Researchers Discover Critical Vulnerability in PHPFusion CMS

Security researchers have discovered what they described as a critical vulnerability in the relatively widely used PHPFusion open source content management system (CMS).

The authenticated local file inclusion flaw, identified as CVE-2023-2453, allows for remote code execution if an attacker can upload a maliciously crafted “.php” file to a known path on a target system.

It is one of two vulnerabilities that researchers at Synopsys discovered recently in PHPFusion. The other flaw, tracked as CVE-2023-4480, is a moderate-severity bug in the CMS that gives attackers a way to read the contents of files on an affected system and also to write files to arbitrary locations on it.
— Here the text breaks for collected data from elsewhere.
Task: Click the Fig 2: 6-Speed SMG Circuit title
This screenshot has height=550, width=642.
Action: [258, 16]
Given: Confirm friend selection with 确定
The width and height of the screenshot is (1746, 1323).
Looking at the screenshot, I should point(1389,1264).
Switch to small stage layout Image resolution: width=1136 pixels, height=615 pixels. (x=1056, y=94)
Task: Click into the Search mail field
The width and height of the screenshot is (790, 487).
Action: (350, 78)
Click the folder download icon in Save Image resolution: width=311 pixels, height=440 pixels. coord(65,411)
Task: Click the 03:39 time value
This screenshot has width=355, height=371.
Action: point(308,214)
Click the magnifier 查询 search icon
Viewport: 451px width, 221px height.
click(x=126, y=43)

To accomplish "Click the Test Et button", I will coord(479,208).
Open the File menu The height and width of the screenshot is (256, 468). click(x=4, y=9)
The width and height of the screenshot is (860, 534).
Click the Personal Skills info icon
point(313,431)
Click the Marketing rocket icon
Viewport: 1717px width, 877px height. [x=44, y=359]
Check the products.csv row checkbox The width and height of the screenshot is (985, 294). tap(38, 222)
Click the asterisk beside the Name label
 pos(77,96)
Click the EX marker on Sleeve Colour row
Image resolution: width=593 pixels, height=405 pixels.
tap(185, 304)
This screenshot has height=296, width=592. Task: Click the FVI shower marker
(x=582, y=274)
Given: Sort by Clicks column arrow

The vulnerabilities exist in versions 9.10.30 of PHPFusion and earlier. No patch is currently available for either flaw.

No Patch Available Yet

Synopsys said it attempted to contact administrators at PHPFusion multiple times, first via email, then through a vulnerability disclosure process, then GitHub, and finally via a community forum, before disclosing it this week. PHPFusion did not respond to a request for comment from Dark Reading.

PHPFusion is an open source CMS that has been available since 2003. Though it is not as well known as other content management systems such as WordPress, Drupal, and Joomla, some 15 million websites around the world currently use it, according to the project website. Small and midsize businesses often use it for building online forums, community-driven websites, and other online projects.

According to Synopsis, CVE-2023-2453 stems from improper sanitization of certain types of files with tainted filenames. The issue gives attackers a potential way to upload and execute an arbitrary .php file on a vulnerable PHPFusion server.

Conditions for Exploitation

“Exploitation of this vulnerability has effectively two requirements,” says Matthew Hogg, software engineer at Synopsys’ Software Integrity Group, who discovered the vulnerability. One of them is that the attacker needs to be able to authenticate to at least a low-privileged account, and the other is that they need to know the vulnerable endpoint. “By fulfilling both criteria, a malicious actor would be able to craft a payload to exploit this vulnerability,” Hogg says.

Ben Ronallo, vulnerability management engineer at Synopsys, says it’s important to note that an attacker would need to find some way to upload a maliciously crafted .php payload to any location on a vulnerable system. “The attacker would need to review the source code of PHPFusion to identify the vulnerable endpoint,” Ronallo says.

What an attacker can do after exploiting the vulnerability depends on the privileges associated with the PHPFusion user’s account. An attacker with access to administrator credentials, for instance, can read arbitrary files on the underlying operating system. “In the worst case, an attacker could achieve remote code execution (RCE), provided they have some means to upload a payload file to target for inclusion,” he says. “Both cases could result in the theft of sensitive information, and the latter may allow control over the vulnerable server.”

Meanwhile, the less severe bug that Synopsys discovered in PHPFusion (CVE-2023-4480) is tied to an out-of-date dependency in a Fusion file manager component that is accessible via the CMS’s admin panel. An attacker with the privileges of an administrator or super administrator can exploit the vulnerability to either disclose the contents of files on a vulnerable system or write certain types of files to known paths on the server’s file system, Synopsys said.